◆ Tâche demandée 1: D'après l'extrait présenté ci-dessous, que vérifiaient les parents chaque fois que la petite fille demandait à sortir ?

Il était une fois une piétonne

« Il était une fois une petite fille de village, la plus jolie qu’on eût su voir; sa Mère en était folle, et sa Mère-grand plus folle encore. »
Charles Perrault

(Comme j’ai toujours réservé ce texte à un autre public avant et que l’on a parlé du pastiche récemment, voici un texte que j’ai écrit à l’hiver 2008-2009; il date, mais mon engagement Carfree, qui a débuté depuis lors, ne fait que renforcer la métaphore filée que je pourrais entretenir encore plus longtemps si je réécrivais le texte. Je préfère le laisser tel quel, avec la candeur qui me caractérisait alors.)

Il était une fois une petite fille, dans la jungle citadine, qui aimait aller à l’inconnu, repousser les limites et arpenter les lieux interdits. On lui avait pourtant raconté nombre d’histoires sur le noir et sur les loups, de sorte qu’elle eût peur de rencontrer les seconds dans le premier. Cette fille portait donc des habits passe-partout, sur ordre de ses parents: des habits pour se faire toute petite, pour ne pas se faire remarquer. À chaque fois qu’elle demandait si elle pouvait sortir, ses parents vérifiaient sa tenue.

◆ Tâche demandée 2: Recopiez fidèlement les lignes du bloc de données, depuis la ligne contenant « View the commit check status checkmark » jusqu'à la dernière ligne du bloc, celle-ci comprise.

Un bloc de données
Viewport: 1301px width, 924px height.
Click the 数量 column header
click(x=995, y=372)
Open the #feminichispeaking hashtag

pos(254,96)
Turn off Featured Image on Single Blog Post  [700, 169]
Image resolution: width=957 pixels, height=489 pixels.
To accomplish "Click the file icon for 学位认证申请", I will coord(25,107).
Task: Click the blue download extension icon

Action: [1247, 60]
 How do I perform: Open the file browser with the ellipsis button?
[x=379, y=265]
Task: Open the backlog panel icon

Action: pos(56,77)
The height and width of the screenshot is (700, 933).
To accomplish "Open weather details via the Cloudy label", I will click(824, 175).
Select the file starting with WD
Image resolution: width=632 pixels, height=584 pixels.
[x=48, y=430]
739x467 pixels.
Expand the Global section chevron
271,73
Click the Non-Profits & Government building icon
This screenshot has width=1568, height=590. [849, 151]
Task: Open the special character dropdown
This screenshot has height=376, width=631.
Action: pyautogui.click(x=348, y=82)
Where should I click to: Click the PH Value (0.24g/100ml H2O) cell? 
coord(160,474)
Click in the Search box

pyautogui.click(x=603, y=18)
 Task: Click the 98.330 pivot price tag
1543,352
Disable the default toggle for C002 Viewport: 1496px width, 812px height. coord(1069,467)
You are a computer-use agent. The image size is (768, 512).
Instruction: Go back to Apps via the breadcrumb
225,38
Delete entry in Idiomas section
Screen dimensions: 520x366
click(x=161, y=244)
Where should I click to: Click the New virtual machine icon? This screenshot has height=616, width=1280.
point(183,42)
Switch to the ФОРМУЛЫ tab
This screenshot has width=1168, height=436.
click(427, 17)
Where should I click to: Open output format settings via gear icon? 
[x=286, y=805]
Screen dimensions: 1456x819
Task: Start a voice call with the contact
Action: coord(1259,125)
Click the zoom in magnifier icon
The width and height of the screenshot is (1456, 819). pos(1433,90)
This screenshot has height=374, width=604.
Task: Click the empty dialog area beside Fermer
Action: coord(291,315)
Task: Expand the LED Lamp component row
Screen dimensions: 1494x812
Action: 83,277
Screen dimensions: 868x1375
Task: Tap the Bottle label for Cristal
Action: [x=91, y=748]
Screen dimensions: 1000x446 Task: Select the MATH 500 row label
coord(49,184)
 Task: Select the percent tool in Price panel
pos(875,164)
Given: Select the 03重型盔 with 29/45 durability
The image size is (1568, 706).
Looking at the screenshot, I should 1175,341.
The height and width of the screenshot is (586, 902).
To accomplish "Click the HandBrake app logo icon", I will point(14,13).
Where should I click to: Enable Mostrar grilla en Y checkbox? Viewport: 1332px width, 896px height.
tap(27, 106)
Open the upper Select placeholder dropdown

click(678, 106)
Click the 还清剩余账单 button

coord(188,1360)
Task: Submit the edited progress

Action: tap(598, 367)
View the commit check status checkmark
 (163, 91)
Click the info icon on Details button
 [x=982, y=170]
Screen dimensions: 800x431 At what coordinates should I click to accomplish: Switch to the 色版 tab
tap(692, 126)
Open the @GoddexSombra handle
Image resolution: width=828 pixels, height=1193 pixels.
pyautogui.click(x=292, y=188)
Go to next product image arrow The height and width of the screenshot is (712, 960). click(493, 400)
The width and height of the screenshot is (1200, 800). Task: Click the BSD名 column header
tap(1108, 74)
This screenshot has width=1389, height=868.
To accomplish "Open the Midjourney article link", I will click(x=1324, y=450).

◆ Réponse rédigée 1: Ils vérifiaient sa tenue.

◆ Réponse rédigée 2:
View the commit check status checkmark
 (163, 91)
Click the info icon on Details button
 [x=982, y=170]
Screen dimensions: 800x431 At what coordinates should I click to accomplish: Switch to the 色版 tab
tap(692, 126)
Open the @GoddexSombra handle
Image resolution: width=828 pixels, height=1193 pixels.
pyautogui.click(x=292, y=188)
Go to next product image arrow The height and width of the screenshot is (712, 960). click(493, 400)
The width and height of the screenshot is (1200, 800). Task: Click the BSD名 column header
tap(1108, 74)
This screenshot has width=1389, height=868.
To accomplish "Open the Midjourney article link", I will click(x=1324, y=450).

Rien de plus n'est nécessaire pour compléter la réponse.